[[ DATASET open ]]

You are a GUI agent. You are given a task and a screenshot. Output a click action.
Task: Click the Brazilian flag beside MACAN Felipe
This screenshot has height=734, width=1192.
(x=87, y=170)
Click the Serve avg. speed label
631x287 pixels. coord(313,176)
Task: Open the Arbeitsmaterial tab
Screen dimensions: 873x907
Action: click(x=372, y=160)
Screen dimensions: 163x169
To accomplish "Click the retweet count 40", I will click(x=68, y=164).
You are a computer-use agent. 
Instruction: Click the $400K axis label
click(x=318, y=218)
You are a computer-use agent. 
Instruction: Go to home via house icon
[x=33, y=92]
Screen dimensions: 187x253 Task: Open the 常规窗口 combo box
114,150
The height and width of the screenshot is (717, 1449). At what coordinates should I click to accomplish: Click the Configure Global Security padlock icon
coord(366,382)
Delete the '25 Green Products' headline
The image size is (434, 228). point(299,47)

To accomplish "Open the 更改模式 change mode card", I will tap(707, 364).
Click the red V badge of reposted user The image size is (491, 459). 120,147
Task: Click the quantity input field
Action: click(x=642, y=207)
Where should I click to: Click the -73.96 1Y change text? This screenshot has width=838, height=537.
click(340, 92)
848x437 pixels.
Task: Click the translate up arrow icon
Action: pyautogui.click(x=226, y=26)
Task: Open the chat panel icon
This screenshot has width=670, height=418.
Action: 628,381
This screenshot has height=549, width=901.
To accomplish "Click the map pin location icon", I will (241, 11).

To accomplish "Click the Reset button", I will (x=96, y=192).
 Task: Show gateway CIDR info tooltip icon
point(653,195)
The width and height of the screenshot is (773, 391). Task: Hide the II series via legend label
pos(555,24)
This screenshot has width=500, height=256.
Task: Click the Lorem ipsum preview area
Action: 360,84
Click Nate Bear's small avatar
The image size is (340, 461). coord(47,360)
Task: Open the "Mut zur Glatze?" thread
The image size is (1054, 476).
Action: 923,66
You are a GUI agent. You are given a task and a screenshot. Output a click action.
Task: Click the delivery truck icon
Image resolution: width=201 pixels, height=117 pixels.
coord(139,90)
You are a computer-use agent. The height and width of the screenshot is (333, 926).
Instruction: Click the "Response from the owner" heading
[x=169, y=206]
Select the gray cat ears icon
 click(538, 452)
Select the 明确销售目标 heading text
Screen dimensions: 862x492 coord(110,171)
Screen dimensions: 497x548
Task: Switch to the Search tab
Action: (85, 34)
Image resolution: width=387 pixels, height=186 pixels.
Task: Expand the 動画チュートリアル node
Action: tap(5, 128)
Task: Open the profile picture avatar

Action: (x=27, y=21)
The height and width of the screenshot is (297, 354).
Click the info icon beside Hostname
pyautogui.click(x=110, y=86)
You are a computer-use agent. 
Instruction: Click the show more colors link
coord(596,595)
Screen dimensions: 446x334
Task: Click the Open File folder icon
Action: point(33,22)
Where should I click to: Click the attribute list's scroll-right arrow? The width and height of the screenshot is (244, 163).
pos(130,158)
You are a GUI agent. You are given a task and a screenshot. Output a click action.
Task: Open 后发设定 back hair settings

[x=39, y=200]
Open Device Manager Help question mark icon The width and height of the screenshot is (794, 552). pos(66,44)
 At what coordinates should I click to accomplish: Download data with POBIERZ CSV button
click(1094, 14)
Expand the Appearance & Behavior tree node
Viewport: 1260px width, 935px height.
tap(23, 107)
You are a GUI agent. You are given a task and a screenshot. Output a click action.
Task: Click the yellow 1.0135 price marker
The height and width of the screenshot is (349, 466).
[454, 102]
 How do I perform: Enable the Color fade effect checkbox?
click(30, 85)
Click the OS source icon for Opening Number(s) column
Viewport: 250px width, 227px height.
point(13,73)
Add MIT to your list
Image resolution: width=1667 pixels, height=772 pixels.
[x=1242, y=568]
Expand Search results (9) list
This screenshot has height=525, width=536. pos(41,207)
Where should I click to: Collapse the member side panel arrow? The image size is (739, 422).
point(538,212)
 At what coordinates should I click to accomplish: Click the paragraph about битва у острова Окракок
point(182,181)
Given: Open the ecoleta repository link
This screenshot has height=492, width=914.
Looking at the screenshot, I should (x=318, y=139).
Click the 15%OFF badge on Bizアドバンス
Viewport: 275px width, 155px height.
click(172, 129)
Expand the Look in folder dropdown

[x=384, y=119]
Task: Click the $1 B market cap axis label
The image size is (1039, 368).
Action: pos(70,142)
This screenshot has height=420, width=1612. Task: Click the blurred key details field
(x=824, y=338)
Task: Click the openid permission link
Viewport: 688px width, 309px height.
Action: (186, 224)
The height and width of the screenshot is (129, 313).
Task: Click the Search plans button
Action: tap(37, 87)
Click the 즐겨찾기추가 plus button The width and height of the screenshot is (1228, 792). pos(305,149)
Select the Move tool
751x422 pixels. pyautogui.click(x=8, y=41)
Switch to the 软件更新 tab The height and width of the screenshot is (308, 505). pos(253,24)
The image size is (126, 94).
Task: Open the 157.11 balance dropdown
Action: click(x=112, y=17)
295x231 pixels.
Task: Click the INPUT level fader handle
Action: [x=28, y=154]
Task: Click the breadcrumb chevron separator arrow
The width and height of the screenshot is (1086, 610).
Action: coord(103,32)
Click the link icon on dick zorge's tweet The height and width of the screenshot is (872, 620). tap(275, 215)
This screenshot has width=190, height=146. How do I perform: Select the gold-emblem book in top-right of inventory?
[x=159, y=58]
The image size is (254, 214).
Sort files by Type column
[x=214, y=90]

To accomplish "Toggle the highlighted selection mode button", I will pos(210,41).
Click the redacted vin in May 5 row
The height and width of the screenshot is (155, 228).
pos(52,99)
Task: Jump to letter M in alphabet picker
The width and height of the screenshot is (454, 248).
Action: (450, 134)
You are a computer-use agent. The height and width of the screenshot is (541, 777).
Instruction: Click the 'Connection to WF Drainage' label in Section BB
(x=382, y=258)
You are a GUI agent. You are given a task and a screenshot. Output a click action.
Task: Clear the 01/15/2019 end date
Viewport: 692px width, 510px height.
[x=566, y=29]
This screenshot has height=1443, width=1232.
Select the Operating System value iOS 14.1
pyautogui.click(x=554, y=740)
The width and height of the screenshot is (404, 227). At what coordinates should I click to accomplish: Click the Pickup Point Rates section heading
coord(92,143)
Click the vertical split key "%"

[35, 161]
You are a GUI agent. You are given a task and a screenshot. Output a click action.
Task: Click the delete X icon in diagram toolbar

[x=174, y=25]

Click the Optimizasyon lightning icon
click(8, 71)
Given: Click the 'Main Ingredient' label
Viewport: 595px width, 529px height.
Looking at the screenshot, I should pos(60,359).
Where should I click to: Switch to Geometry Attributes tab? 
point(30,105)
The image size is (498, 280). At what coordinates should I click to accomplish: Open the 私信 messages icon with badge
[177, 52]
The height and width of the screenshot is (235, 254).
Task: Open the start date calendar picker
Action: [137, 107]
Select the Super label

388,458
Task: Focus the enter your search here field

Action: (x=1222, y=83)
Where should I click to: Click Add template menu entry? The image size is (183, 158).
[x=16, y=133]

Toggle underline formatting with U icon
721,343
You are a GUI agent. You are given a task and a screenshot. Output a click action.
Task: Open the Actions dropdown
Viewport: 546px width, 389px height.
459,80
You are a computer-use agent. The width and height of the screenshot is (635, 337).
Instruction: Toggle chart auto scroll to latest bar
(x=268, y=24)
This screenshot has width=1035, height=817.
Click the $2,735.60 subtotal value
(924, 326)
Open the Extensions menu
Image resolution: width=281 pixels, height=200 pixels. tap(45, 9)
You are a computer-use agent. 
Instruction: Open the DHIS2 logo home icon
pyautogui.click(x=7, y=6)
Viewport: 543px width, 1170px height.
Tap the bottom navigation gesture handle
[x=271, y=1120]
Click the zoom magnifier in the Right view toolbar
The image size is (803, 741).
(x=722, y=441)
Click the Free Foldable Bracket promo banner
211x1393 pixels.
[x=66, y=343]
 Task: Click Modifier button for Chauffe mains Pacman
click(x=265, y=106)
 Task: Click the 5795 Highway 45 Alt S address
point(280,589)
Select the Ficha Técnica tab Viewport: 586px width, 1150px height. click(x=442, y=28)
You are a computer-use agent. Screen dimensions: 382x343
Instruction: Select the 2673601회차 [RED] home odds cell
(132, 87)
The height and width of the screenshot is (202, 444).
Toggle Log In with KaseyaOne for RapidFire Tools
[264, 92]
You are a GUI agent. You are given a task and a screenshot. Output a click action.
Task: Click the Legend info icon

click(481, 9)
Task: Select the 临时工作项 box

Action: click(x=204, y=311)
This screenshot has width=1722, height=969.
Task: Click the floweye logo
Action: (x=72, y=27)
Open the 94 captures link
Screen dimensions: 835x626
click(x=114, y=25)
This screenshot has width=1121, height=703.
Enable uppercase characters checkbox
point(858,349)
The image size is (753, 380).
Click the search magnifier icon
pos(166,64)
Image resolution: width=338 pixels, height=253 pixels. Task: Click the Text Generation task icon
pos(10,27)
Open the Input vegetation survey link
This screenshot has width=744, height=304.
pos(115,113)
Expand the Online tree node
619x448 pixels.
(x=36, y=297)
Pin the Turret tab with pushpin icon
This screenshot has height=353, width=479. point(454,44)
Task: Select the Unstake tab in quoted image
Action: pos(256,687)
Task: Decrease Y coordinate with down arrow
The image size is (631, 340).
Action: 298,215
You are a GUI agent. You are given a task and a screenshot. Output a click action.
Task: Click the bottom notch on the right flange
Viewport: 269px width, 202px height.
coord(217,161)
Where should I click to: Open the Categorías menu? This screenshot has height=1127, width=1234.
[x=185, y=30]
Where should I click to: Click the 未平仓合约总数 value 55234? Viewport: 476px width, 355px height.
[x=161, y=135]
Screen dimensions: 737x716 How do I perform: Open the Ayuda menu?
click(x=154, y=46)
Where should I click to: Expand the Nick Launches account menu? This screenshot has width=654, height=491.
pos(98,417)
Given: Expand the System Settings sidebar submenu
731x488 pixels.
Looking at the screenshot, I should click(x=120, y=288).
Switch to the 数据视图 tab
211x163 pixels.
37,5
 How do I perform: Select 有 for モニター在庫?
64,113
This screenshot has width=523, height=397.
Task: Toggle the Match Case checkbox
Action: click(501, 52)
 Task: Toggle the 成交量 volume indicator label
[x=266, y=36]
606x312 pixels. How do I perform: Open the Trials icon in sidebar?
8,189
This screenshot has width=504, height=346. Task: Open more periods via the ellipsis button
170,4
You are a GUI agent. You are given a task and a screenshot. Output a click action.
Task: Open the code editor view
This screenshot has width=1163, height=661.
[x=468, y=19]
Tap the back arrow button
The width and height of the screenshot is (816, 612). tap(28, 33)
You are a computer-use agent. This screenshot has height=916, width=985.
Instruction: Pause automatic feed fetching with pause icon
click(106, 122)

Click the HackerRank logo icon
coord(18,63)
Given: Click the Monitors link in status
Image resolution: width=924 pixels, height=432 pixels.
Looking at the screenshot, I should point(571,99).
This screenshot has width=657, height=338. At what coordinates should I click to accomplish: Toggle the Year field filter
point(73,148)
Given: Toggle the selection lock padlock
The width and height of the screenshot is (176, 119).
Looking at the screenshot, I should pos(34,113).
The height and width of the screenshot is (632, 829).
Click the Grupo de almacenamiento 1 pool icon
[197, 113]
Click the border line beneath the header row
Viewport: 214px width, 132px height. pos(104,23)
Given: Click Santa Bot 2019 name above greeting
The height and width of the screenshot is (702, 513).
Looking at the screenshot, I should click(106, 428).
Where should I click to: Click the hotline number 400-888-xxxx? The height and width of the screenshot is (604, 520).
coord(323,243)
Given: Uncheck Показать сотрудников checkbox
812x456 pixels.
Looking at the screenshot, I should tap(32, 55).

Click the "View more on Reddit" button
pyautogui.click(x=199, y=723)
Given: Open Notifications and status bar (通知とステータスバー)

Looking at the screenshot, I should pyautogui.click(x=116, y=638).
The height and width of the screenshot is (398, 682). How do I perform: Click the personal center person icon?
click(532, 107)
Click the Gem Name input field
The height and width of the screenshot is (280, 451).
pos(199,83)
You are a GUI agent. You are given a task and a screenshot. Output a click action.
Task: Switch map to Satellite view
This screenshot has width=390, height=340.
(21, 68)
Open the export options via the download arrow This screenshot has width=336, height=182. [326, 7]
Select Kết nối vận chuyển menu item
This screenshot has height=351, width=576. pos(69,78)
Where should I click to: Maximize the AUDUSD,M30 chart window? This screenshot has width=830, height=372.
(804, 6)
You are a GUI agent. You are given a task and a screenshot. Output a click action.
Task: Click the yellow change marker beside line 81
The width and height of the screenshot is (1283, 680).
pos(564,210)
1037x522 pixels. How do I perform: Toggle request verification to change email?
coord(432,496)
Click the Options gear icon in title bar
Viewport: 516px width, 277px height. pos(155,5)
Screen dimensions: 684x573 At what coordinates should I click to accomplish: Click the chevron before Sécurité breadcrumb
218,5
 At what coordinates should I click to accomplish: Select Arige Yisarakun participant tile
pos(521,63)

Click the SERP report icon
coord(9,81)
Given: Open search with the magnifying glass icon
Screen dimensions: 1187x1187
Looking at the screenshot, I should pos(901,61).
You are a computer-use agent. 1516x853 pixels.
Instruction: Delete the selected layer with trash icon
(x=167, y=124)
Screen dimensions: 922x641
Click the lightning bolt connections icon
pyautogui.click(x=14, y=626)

[[ DATASET closed ]]

→ AIM OF THE TASK: Which lines above contain the word "marker"? Copy all of them.

→ REPLY:
Task: Click the yellow 1.0135 price marker
Task: Click the yellow change marker beside line 81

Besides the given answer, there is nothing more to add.